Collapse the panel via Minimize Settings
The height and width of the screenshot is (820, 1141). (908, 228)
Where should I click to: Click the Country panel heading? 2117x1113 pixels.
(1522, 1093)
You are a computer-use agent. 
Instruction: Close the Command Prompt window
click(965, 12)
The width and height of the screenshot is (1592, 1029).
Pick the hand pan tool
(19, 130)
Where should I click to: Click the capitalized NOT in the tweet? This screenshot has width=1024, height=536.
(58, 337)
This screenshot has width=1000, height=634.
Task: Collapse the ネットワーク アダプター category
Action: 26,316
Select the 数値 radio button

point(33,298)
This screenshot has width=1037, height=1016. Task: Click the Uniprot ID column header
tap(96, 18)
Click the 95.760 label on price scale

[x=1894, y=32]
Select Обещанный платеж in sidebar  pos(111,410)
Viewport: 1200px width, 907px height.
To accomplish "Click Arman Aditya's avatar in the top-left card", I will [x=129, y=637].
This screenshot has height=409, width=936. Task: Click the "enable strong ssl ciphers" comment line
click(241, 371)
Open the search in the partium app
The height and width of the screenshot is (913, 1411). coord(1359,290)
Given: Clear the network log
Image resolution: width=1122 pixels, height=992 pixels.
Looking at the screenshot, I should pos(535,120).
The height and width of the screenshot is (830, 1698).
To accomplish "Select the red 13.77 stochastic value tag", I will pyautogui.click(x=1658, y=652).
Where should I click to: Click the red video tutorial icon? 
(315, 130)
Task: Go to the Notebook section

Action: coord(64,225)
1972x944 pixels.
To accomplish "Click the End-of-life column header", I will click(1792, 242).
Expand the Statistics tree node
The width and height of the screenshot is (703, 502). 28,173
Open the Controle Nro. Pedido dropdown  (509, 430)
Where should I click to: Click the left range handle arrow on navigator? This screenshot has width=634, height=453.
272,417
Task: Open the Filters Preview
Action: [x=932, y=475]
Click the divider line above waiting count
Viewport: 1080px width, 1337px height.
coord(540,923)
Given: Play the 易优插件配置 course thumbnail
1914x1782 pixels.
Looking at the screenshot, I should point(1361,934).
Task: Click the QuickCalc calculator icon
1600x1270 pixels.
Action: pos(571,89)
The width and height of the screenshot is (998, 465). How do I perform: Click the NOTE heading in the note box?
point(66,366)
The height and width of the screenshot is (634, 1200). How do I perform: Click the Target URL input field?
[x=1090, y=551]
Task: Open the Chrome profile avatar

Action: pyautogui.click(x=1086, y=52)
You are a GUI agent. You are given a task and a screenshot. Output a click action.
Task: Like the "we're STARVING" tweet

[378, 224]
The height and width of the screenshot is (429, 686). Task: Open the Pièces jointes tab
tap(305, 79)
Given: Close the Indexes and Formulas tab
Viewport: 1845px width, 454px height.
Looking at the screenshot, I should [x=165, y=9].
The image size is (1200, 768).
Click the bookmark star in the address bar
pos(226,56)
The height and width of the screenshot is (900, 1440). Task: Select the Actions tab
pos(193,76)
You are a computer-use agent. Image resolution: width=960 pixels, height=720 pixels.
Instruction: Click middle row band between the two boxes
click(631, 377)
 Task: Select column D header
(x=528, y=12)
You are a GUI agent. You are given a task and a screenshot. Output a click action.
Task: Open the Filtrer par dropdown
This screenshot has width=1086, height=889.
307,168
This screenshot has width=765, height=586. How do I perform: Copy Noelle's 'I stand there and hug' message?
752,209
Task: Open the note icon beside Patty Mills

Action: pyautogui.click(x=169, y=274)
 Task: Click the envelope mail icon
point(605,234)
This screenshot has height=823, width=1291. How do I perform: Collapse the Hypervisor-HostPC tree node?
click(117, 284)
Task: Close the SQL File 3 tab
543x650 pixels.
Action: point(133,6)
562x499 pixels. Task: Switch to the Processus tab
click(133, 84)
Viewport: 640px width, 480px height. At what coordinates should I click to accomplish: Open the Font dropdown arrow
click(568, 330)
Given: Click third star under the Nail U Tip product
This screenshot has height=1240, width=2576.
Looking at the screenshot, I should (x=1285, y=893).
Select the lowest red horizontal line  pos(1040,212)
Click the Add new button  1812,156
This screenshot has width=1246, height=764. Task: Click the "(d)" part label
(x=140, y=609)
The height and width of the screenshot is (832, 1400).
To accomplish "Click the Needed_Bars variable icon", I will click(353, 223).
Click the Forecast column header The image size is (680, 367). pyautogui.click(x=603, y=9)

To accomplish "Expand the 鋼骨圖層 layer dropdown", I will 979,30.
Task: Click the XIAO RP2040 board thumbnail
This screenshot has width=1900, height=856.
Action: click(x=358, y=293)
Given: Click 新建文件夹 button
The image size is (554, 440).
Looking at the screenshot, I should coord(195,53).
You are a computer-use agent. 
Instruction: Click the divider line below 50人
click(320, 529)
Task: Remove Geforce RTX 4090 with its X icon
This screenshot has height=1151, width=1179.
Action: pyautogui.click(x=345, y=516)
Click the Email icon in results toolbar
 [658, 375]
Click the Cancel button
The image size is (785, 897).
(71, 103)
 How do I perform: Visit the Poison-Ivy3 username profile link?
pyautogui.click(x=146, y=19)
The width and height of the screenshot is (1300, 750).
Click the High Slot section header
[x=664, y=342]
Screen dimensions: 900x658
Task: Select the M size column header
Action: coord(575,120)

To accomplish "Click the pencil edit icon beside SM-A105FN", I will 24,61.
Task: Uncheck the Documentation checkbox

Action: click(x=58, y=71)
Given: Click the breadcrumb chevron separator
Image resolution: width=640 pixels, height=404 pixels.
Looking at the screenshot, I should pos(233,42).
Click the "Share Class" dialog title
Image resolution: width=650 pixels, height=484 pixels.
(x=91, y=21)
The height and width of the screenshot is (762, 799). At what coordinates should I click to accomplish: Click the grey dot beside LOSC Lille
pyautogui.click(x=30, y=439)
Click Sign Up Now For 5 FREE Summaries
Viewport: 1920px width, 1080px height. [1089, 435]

TASK TO CARRY OUT
Each line shown above must be repeated exactly.

EXERCISE RESPONSE
Collapse the panel via Minimize Settings
The height and width of the screenshot is (820, 1141). (908, 228)
Where should I click to: Click the Country panel heading? 2117x1113 pixels.
(1522, 1093)
You are a computer-use agent. 
Instruction: Close the Command Prompt window
click(965, 12)
The width and height of the screenshot is (1592, 1029).
Pick the hand pan tool
(19, 130)
Where should I click to: Click the capitalized NOT in the tweet? This screenshot has width=1024, height=536.
(58, 337)
This screenshot has width=1000, height=634.
Task: Collapse the ネットワーク アダプター category
Action: 26,316
Select the 数値 radio button

point(33,298)
This screenshot has width=1037, height=1016. Task: Click the Uniprot ID column header
tap(96, 18)
Click the 95.760 label on price scale

[x=1894, y=32]
Select Обещанный платеж in sidebar  pos(111,410)
Viewport: 1200px width, 907px height.
To accomplish "Click Arman Aditya's avatar in the top-left card", I will [x=129, y=637].
This screenshot has height=409, width=936. Task: Click the "enable strong ssl ciphers" comment line
click(241, 371)
Open the search in the partium app
The height and width of the screenshot is (913, 1411). coord(1359,290)
Given: Clear the network log
Image resolution: width=1122 pixels, height=992 pixels.
Looking at the screenshot, I should pos(535,120).
The height and width of the screenshot is (830, 1698).
To accomplish "Select the red 13.77 stochastic value tag", I will pyautogui.click(x=1658, y=652).
Where should I click to: Click the red video tutorial icon? 
(315, 130)
Task: Go to the Notebook section

Action: coord(64,225)
1972x944 pixels.
To accomplish "Click the End-of-life column header", I will click(1792, 242).
Expand the Statistics tree node
The width and height of the screenshot is (703, 502). 28,173
Open the Controle Nro. Pedido dropdown  (509, 430)
Where should I click to: Click the left range handle arrow on navigator? This screenshot has width=634, height=453.
272,417
Task: Open the Filters Preview
Action: [x=932, y=475]
Click the divider line above waiting count
Viewport: 1080px width, 1337px height.
coord(540,923)
Given: Play the 易优插件配置 course thumbnail
1914x1782 pixels.
Looking at the screenshot, I should point(1361,934).
Task: Click the QuickCalc calculator icon
1600x1270 pixels.
Action: pos(571,89)
The width and height of the screenshot is (998, 465). How do I perform: Click the NOTE heading in the note box?
point(66,366)
The height and width of the screenshot is (634, 1200). How do I perform: Click the Target URL input field?
[x=1090, y=551]
Task: Open the Chrome profile avatar

Action: pyautogui.click(x=1086, y=52)
You are a GUI agent. You are given a task and a screenshot. Output a click action.
Task: Like the "we're STARVING" tweet

[378, 224]
The height and width of the screenshot is (429, 686). Task: Open the Pièces jointes tab
tap(305, 79)
Given: Close the Indexes and Formulas tab
Viewport: 1845px width, 454px height.
Looking at the screenshot, I should [x=165, y=9].
The image size is (1200, 768).
Click the bookmark star in the address bar
pos(226,56)
The height and width of the screenshot is (900, 1440). Task: Select the Actions tab
pos(193,76)
You are a computer-use agent. Image resolution: width=960 pixels, height=720 pixels.
Instruction: Click middle row band between the two boxes
click(631, 377)
 Task: Select column D header
(x=528, y=12)
You are a GUI agent. You are given a task and a screenshot. Output a click action.
Task: Open the Filtrer par dropdown
This screenshot has width=1086, height=889.
307,168
This screenshot has width=765, height=586. How do I perform: Copy Noelle's 'I stand there and hug' message?
752,209
Task: Open the note icon beside Patty Mills

Action: pyautogui.click(x=169, y=274)
 Task: Click the envelope mail icon
point(605,234)
This screenshot has height=823, width=1291. How do I perform: Collapse the Hypervisor-HostPC tree node?
click(117, 284)
Task: Close the SQL File 3 tab
543x650 pixels.
Action: point(133,6)
562x499 pixels. Task: Switch to the Processus tab
click(133, 84)
Viewport: 640px width, 480px height. At what coordinates should I click to accomplish: Open the Font dropdown arrow
click(568, 330)
Given: Click third star under the Nail U Tip product
This screenshot has height=1240, width=2576.
Looking at the screenshot, I should (x=1285, y=893).
Select the lowest red horizontal line  pos(1040,212)
Click the Add new button  1812,156
This screenshot has width=1246, height=764. Task: Click the "(d)" part label
(x=140, y=609)
The height and width of the screenshot is (832, 1400).
To accomplish "Click the Needed_Bars variable icon", I will click(353, 223).
Click the Forecast column header The image size is (680, 367). pyautogui.click(x=603, y=9)

To accomplish "Expand the 鋼骨圖層 layer dropdown", I will 979,30.
Task: Click the XIAO RP2040 board thumbnail
This screenshot has width=1900, height=856.
Action: click(x=358, y=293)
Given: Click 新建文件夹 button
The image size is (554, 440).
Looking at the screenshot, I should coord(195,53).
You are a computer-use agent. 
Instruction: Click the divider line below 50人
click(320, 529)
Task: Remove Geforce RTX 4090 with its X icon
This screenshot has height=1151, width=1179.
Action: pyautogui.click(x=345, y=516)
Click the Email icon in results toolbar
 [658, 375]
Click the Cancel button
The image size is (785, 897).
(71, 103)
 How do I perform: Visit the Poison-Ivy3 username profile link?
pyautogui.click(x=146, y=19)
The width and height of the screenshot is (1300, 750).
Click the High Slot section header
[x=664, y=342]
Screen dimensions: 900x658
Task: Select the M size column header
Action: coord(575,120)

To accomplish "Click the pencil edit icon beside SM-A105FN", I will 24,61.
Task: Uncheck the Documentation checkbox

Action: click(x=58, y=71)
Given: Click the breadcrumb chevron separator
Image resolution: width=640 pixels, height=404 pixels.
Looking at the screenshot, I should pos(233,42).
Click the "Share Class" dialog title
Image resolution: width=650 pixels, height=484 pixels.
(x=91, y=21)
The height and width of the screenshot is (762, 799). At what coordinates should I click to accomplish: Click the grey dot beside LOSC Lille
pyautogui.click(x=30, y=439)
Click Sign Up Now For 5 FREE Summaries
Viewport: 1920px width, 1080px height. [1089, 435]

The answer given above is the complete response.